§ Given data:
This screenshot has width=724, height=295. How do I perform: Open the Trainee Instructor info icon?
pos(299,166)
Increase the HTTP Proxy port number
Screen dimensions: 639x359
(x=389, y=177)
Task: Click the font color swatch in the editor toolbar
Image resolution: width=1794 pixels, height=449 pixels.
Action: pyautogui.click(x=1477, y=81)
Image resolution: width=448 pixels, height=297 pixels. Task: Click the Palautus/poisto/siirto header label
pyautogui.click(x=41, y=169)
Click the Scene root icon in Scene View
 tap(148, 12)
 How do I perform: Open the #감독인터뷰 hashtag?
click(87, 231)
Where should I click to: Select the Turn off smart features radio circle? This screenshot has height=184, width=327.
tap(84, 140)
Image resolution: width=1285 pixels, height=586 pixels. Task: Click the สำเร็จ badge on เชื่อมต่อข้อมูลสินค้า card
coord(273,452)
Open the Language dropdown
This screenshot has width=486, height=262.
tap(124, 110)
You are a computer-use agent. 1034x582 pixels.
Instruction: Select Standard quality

§ Challenge: Reproduce the records from their start through the line containing "(x=389, y=177)", substituting "Senior" for "Trainee" and changing nothing else.

§ Exercise solution:
This screenshot has width=724, height=295. How do I perform: Open the Senior Instructor info icon?
pos(299,166)
Increase the HTTP Proxy port number
Screen dimensions: 639x359
(x=389, y=177)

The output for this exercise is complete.